[Stored items]
»»

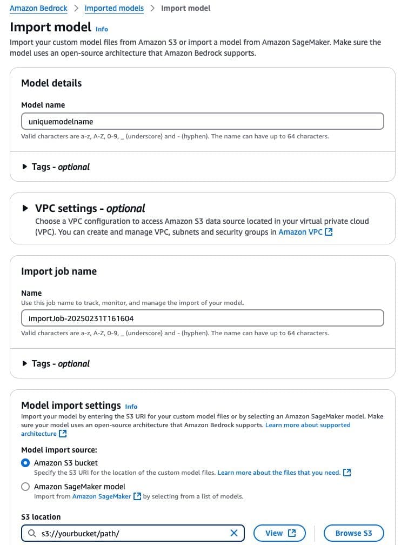Image resolution: width=401 pixels, height=545 pixels.
Task: Click external link icon next to Amazon SageMaker link
Action: (137, 496)
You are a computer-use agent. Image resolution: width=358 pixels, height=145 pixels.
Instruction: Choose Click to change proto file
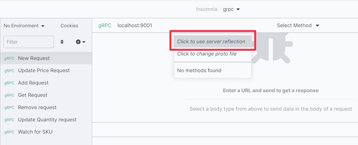[207, 54]
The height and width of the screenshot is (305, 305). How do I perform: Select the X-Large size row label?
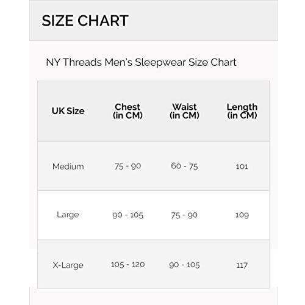(68, 265)
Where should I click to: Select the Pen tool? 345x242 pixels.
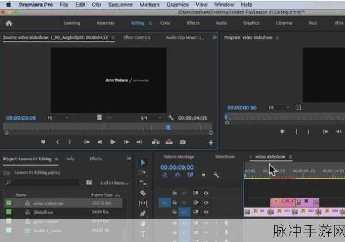(x=143, y=214)
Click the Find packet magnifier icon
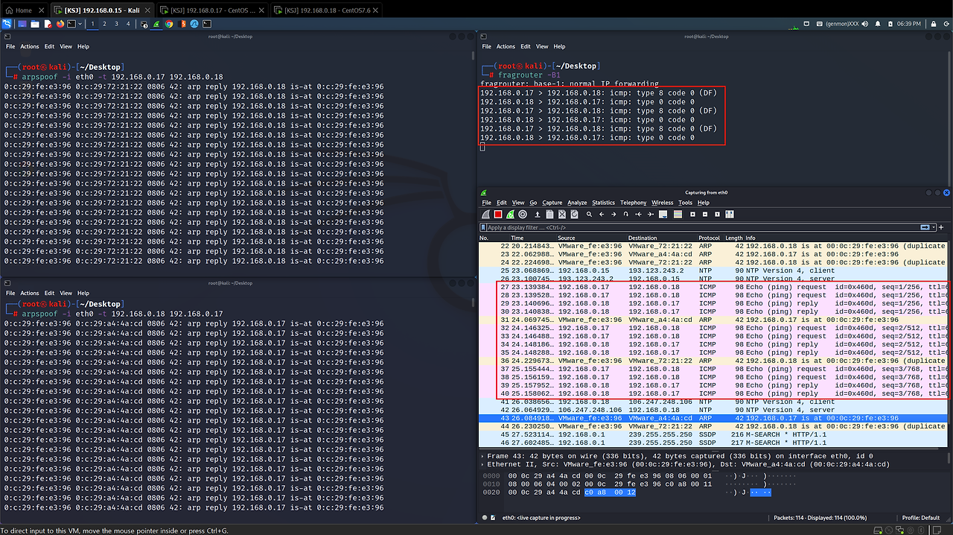The image size is (953, 535). point(589,215)
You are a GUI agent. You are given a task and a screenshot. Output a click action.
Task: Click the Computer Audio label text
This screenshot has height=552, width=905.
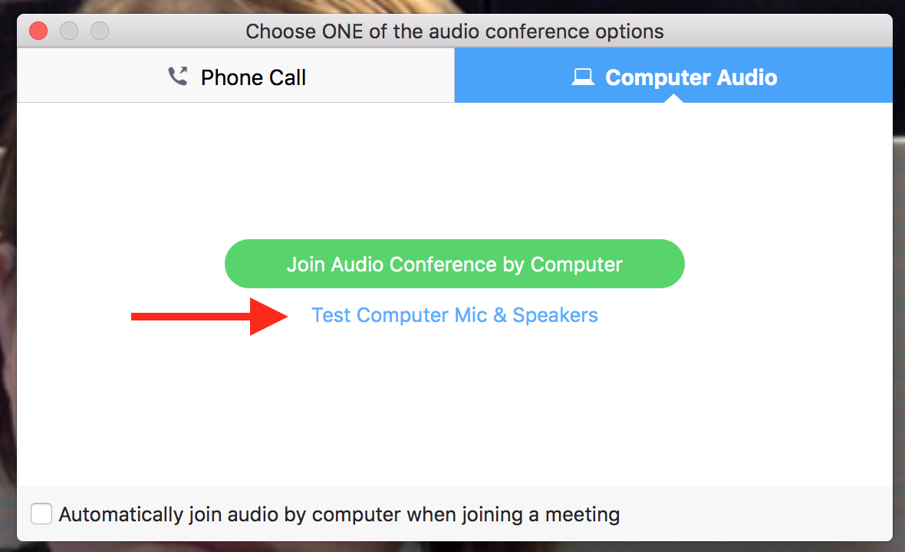[x=690, y=77]
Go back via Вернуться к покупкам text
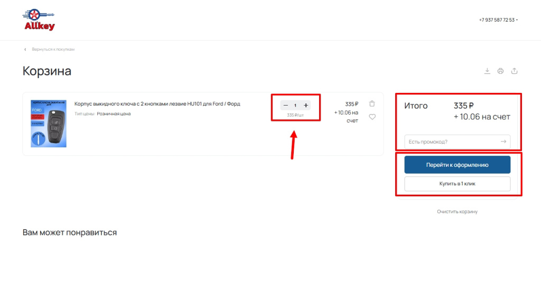This screenshot has width=541, height=304. (53, 49)
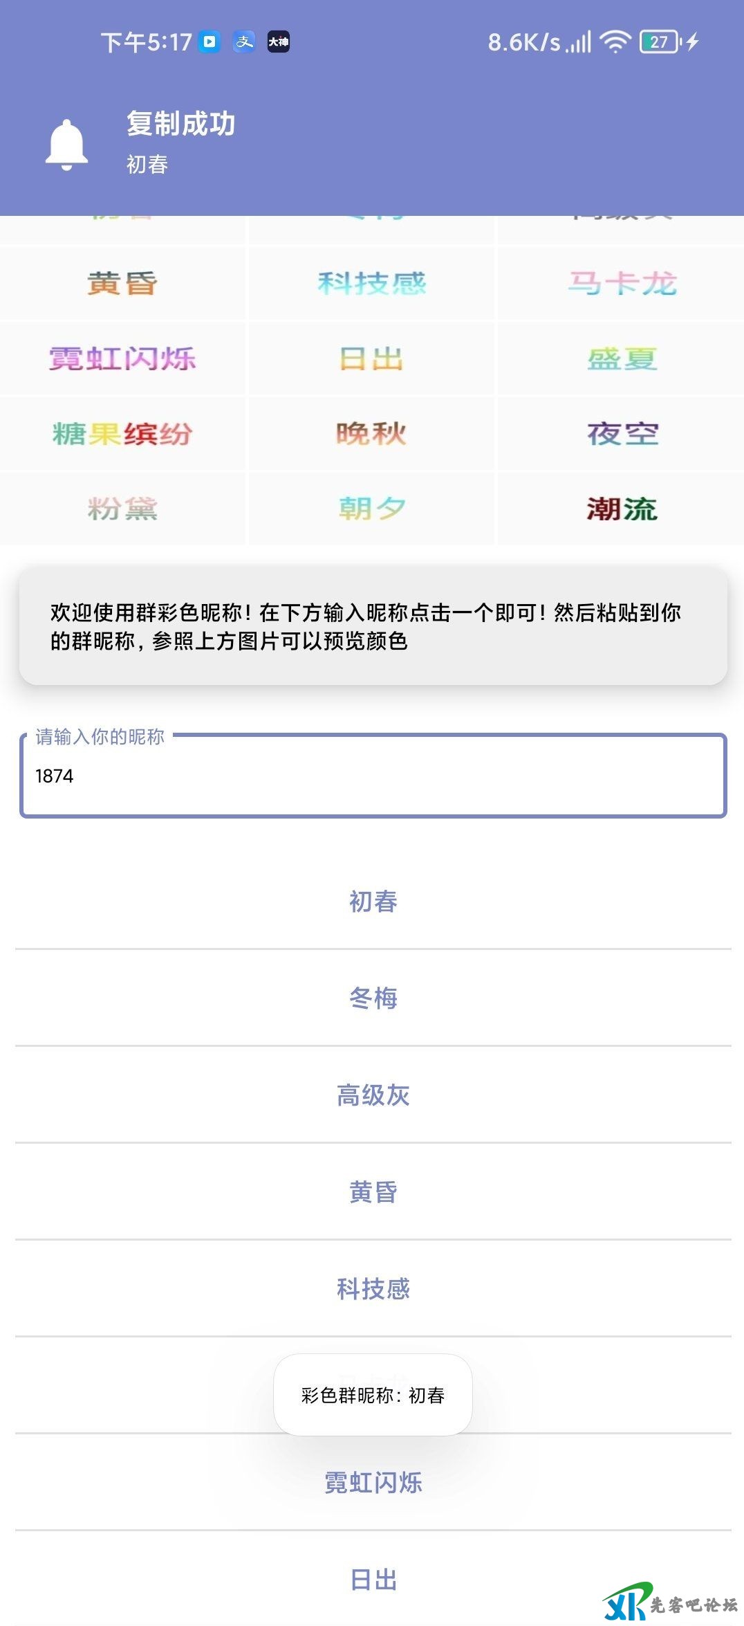Click the nickname input field
The height and width of the screenshot is (1626, 744).
(373, 776)
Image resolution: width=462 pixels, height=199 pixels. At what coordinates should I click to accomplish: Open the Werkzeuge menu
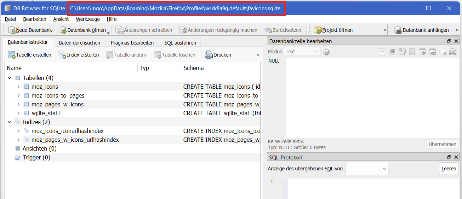[x=87, y=19]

««

Could you return every line from the entries above in which the string "agent" occurs?

You are a computer-use agent. Image resolution: width=358 pixels, height=145 pixels.
You are a GUI agent. You are given a task and a screenshot. Output a click action.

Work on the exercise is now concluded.